Determine ${\text{E}}(X)$ and show that ${\text{Var}}(X) = 6\theta - 16{\theta ^2}$.

In order to estimate $\theta$, a random sample of n observations is obtained from the distribution of X .

(i)     Given that ${\bar X}$ denotes the mean of this sample, show that

$${{\hat \theta }_1} = \frac{{3 - \bar X}}{4}$$

is an unbiased estimator for $\theta$ and write down an expression for the variance of ${{\hat \theta }_1}$ in terms of n and $\theta$.

(ii)     Let Y denote the number of observations that are equal to 1 in the sample. Show that Y has the binomial distribution ${\text{B}}(n,{\text{ }}\theta )$ and deduce that ${{\hat \theta }_2} = \frac{Y}{n}$ is another unbiased estimator for $\theta$. Obtain an expression for the variance of ${{\hat \theta }_2}$.

(iii)     Show that ${\text{Var}}({{\hat \theta }_1}) < {\text{Var}}({{\hat \theta }_2})$ and state, with a reason, which is the more efficient estimator, ${{\hat \theta }_1}$ or ${{\hat \theta }_2}$.
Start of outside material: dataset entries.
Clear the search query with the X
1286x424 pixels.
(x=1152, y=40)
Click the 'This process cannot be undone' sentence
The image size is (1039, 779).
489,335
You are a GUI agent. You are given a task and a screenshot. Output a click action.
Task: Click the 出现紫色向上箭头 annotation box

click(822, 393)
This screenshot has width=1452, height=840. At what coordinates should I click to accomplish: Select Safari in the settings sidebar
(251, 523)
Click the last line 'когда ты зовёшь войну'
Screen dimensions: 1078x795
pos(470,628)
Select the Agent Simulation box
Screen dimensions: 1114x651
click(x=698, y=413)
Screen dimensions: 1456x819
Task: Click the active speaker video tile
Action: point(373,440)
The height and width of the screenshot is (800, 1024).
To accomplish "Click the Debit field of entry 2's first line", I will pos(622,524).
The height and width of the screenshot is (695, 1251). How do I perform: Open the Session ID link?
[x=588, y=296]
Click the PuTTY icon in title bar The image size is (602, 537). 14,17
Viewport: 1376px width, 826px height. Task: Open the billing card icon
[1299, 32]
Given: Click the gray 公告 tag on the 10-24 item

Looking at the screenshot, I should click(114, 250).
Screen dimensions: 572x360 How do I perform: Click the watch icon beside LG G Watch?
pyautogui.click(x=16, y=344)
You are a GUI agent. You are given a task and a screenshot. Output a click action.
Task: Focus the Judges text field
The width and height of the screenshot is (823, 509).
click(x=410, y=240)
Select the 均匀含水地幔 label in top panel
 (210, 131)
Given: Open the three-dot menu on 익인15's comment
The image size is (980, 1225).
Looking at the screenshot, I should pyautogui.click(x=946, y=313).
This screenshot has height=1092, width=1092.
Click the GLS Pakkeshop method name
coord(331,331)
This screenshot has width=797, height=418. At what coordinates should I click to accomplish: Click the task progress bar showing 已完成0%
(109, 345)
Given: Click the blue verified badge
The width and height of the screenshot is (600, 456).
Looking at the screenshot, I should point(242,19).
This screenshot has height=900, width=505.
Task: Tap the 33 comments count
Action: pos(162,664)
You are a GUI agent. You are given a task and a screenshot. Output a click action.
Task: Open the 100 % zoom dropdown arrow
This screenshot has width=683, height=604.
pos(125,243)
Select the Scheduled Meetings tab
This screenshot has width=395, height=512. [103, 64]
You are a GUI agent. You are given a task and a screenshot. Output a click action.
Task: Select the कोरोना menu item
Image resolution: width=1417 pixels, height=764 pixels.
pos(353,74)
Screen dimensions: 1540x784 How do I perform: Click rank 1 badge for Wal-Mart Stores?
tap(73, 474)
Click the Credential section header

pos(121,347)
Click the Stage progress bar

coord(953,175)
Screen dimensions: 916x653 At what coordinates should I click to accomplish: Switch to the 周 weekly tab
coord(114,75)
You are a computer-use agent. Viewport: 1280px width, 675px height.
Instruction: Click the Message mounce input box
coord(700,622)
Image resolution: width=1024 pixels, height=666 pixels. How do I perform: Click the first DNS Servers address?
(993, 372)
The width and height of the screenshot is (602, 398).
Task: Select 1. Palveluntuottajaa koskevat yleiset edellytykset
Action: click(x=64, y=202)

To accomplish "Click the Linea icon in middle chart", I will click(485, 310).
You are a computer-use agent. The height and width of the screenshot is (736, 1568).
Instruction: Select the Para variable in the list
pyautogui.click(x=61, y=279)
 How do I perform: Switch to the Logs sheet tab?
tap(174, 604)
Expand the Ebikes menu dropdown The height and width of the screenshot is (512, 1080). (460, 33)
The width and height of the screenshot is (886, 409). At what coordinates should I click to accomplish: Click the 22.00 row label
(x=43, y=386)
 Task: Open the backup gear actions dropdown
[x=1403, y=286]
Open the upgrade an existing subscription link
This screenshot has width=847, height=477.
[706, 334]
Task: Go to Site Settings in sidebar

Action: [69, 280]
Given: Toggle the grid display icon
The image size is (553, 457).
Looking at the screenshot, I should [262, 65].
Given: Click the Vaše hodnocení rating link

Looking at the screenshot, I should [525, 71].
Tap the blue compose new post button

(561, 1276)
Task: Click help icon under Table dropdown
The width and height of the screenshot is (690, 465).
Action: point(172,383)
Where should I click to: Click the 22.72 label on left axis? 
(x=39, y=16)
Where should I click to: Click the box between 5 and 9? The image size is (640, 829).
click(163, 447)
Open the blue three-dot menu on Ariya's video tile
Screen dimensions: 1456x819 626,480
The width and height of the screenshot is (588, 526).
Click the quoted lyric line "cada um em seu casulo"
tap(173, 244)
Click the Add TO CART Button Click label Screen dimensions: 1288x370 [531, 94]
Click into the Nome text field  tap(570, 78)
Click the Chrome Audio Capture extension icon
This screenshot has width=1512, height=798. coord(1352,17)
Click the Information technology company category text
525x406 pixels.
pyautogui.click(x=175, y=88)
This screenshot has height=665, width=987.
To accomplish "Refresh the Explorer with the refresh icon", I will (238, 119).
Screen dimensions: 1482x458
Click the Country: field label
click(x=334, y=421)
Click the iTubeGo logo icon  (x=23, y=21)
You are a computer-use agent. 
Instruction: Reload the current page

${\text{E}}(X) = 1 \times \theta + 2 \times 2\theta + 3(1 - 3\theta ) = 3 - 4\theta$     M1A1

${\text{Var}}(X) = 1 \times \theta + 4 \times 2\theta + 9(1 - 3\theta ) - {(3 - 4\theta )^2}$     M1A1

$= 6\theta - 16{\theta ^2}$     AG

[4 marks]

(i)     ${\text{E}}({\hat \theta _1}) = \frac{{3 - {\text{E}}(\bar X)}}{4} = \frac{{3 - (3 - 4\theta )}}{4} = \theta$     M1A1

so ${\hat \theta _1}$ is an unbiased estimator of $\theta$     AG

${\text{Var}}({{\hat \theta }_1}) = \frac{{6\theta  - 16{\theta ^2}}}{{16n}}$     A1

(ii)     each of the n observed values has a probability $\theta$ of having the value 1     R1

so $Y \sim {\text{B}}(n,{\text{ }}\theta )$     AG

${\text{E}}({{\hat \theta }_2}) = \frac{{{\text{E}}(Y)}}{n} = \frac{{n\theta }}{n} = \theta$     A1

${\text{Var}}({{\hat \theta }_2}) = \frac{{n\theta (1 - \theta )}}{{{n^2}}} = \frac{{\theta (1 - \theta )}}{n}$     M1A1

(iii)     ${\text{Var}}({{\hat \theta }_1}) - {\text{Var}}({{\hat \theta }_2}) = \frac{{6\theta  - 16{\theta ^2} - 16\theta  + 16{\theta ^2}}}{{16n}}$     M1

$= \frac{{ - 10\theta }}{{16n}} < 0$     A1

${{\hat \theta }_1}$ is the more efficient estimator since it has the smaller variance     R1

[10 marks]